After 17-year-old Valentina Cruz witnesses her boyfriend Emilio shooting a man on the orders of her wealthy and respected art-dealer father, she abandons her privileged life in Miami and runs away to Montreal, where she assumes the name Jane and ekes out a hand-to-mouth existence busking with her mandolin.
When the novel opens, Valentina is already in Montreal: the backstory is told through flashbacks. After being noticed outside a subway station by a rich painter named Lucien, Valentina begins to work as his model. Not much happens in the book’s early chapters beyond the establishment of their relationship and Valentina’s struggle to adapt to the loss of her life of luxury. This is one of the story’s biggest problems: there’s a lot of lip service paid to the idea that Valentina is more than just a spoiled, little rich girl, yet her characterization doesn’t support the claim. Even when she is down to her final dollars and can’t afford to pay rent, Valentina admits she’d still rather splurge on expensive sushi and then starve for the rest of the week than eat inferior food. She constantly thinks she’s above her situation, and rather than seeking out the reasons behind her father and Emilio’s crime, she prefers to remain blissfully ignorant.
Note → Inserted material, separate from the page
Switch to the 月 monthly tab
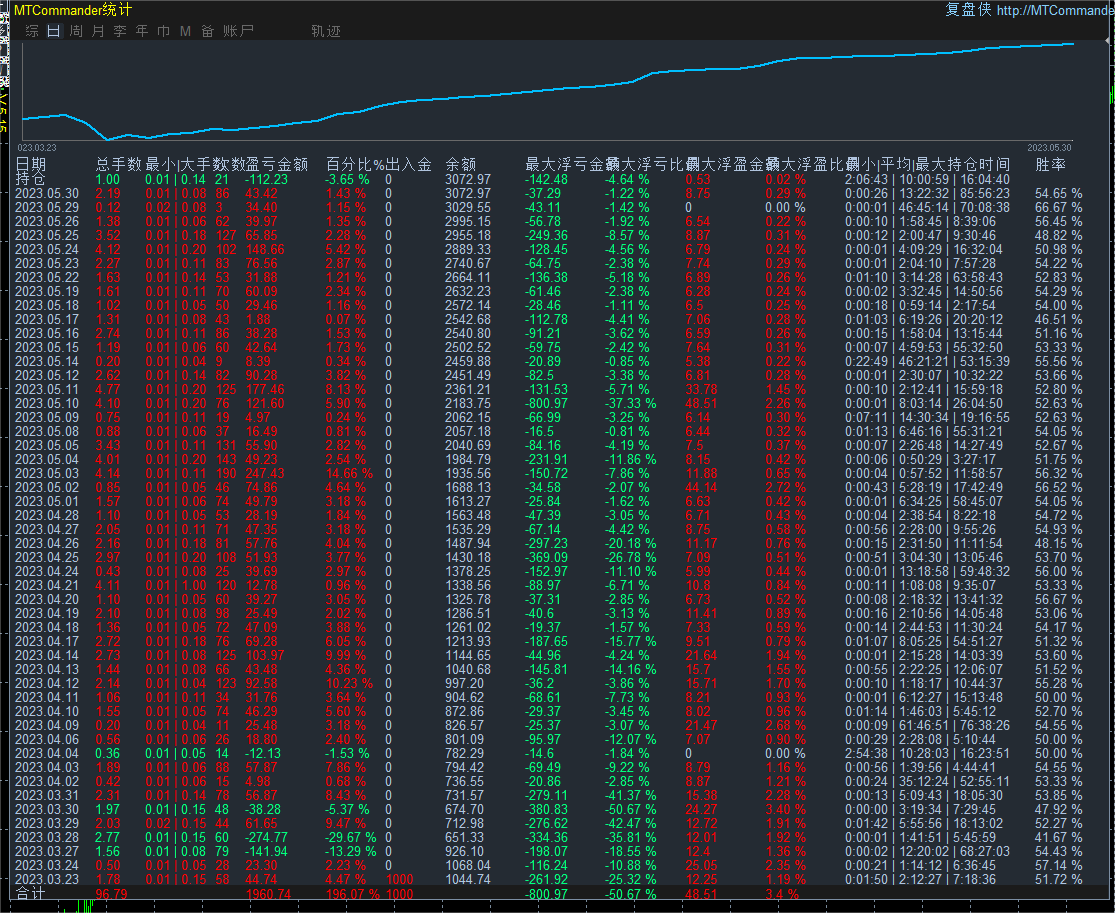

Although satisfying in its suspense, the plot becomes increasingly far-fetched, as does the developing love triangle. Both Emilio – with whom Valentina reconnects later in the story – and Lucien are incredibly flawed (not in a tragic hero kind of way), and it’s difficult to see why Valentina would fall for either of them. Though the central mystery plot provides genuinely enjoyable tension, clumsily drawn characters and a plodding first half undermine this novel.